Is this a question you will bring up every time discrimination is discussed ?
And does any answer to your question bring anything to what's described in the article or are you really expecting that we condone the discrimination against indian origin and women because of affirmative action also exists ?
Wow - so Indian companies hires all Indians even in American offices. CEO gets caught on a hot mike saying they don't want to hire stupid Americans which forces said CEO to change hiring policy but they blunder it and tell HR not to hire Indian candidates which back fires.
And you think racism has nothing to do with that being the case? Meaning why do you think a country as successful as Japan is not filled with a diversity of immigrants from other races?
I think it's no secret that Japan has a reputation for racism, and that you have it harder as an immigrant.
Still, the board of Mitsubishi is perfectly reflective of the Japanese population (ignoring the gender ratio, which isn't great but in line with the global average for boards of directors)
It's a self fulfilling prophecy, you apply to Mitsubishi or any other company as an immigrant and don't get picked and you tell your friends how hard it is so they don't apply either, and you leave the country instead of starting a family there.
> I think this article goes through a lot of micro-exercizes and micro-corrections and semantics to avoid the obvious conclusion that Japan is mostly honogenous, and to a far more degree than the US or a lot of European countries.
Don't get ahead of yourself there. Racial preferences are very common around the world. It becomes part of self-worth to value one's cohort above those that are seen as opressive. Such as the ubiquitous western culture in media.
Anyway, the melting pot of the USA has created a dialog about race that may be missing or very small elsewhere. Witness the apparent race-tone-deaf attitudes in Japanese mainstream, where being Japanese is so obviously superior to everyone else its baked into plots and dialog without apparently even noticing.
Japan is 98% ethnically homogenous, with the remaining 2% primarily consisting of Koreans and Chinese. I don't see why Japan would have any need for a discussion on 'race'.

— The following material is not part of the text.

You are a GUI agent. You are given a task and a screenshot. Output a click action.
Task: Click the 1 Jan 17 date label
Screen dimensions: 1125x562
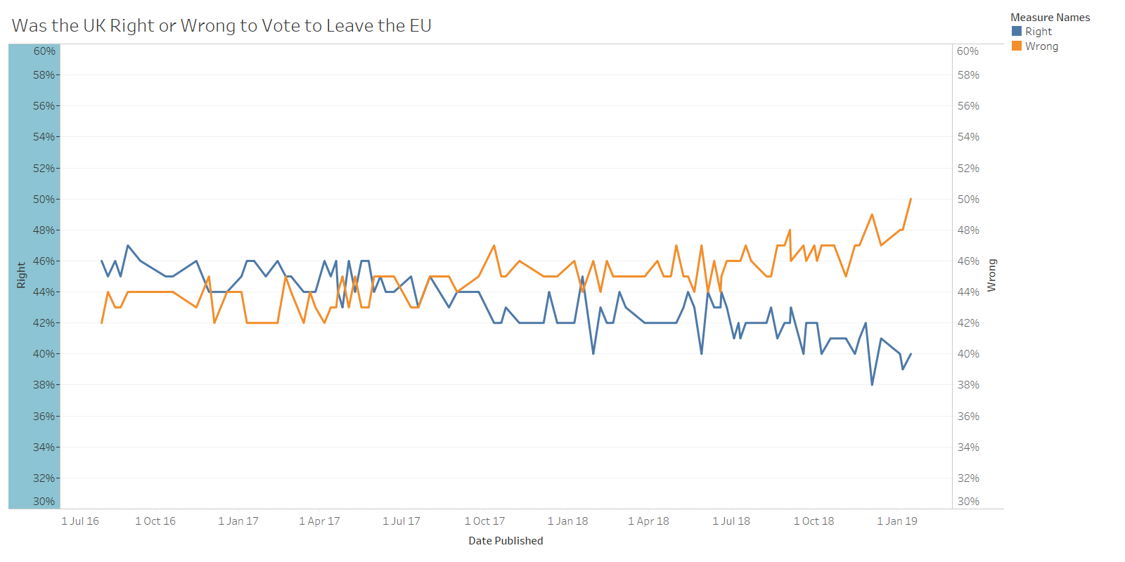click(x=238, y=521)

Japan is 98% ethnically homogeneous in part because of an immigration system that keeps foreigners from immigrating for work and in part because of lots of systemic racism - different from that in, say, the US, but still systemic - in Japanese society. It's not magic or an accident of history, it's due to social factors.
>because of an immigration system that keeps foreigners from immigrating for work
Okay so let me dispel this myth. I don't know when it started, how, and where, but Japan is not that hard to immigrate into if you have a job or are a student enrolled in a Japanese school. The biggest issue is probably the language and the fact that most jobs are in Japanese, but if you speak Japanese (or can find an English-speaking job) then it's not that hard to immigrate into Japan. Work visas are pretty easy to obtain. Permanent residency is relatively easy to obtain too, and even better, citizenship is even easier to obtain (although you have to renounce your former citizenship). With that in mind, the US are objectively harder to immigrate into compared to Japan, on paper at least.
Which brings me to...
>and in part because of lots of systemic racism
I think the main issue of Japan is just cultural and the language itself. A lot of what can come across as racism is just a misunderstanding of societal expectations and behavior. Language barriers are really hard to overcome and Japanese is one of the hardest language to learn if you come from an English speaking background (or most European languages, really). The fact that most people in Japan don't speak English well, and that they are a culture that is significantly different from a lot of the west doesn't help.
And yes, there is still quite a bit of sexism and racism (although I'd argue the latter is more from a position of "unknown" rather than actual hatred/disdain). Stuff is improving fortunately, but it takes time.
This said, I don't think racism and xenophobia as a whole, or the country's own immigration policies, are what are keeping Japan so non-diverse.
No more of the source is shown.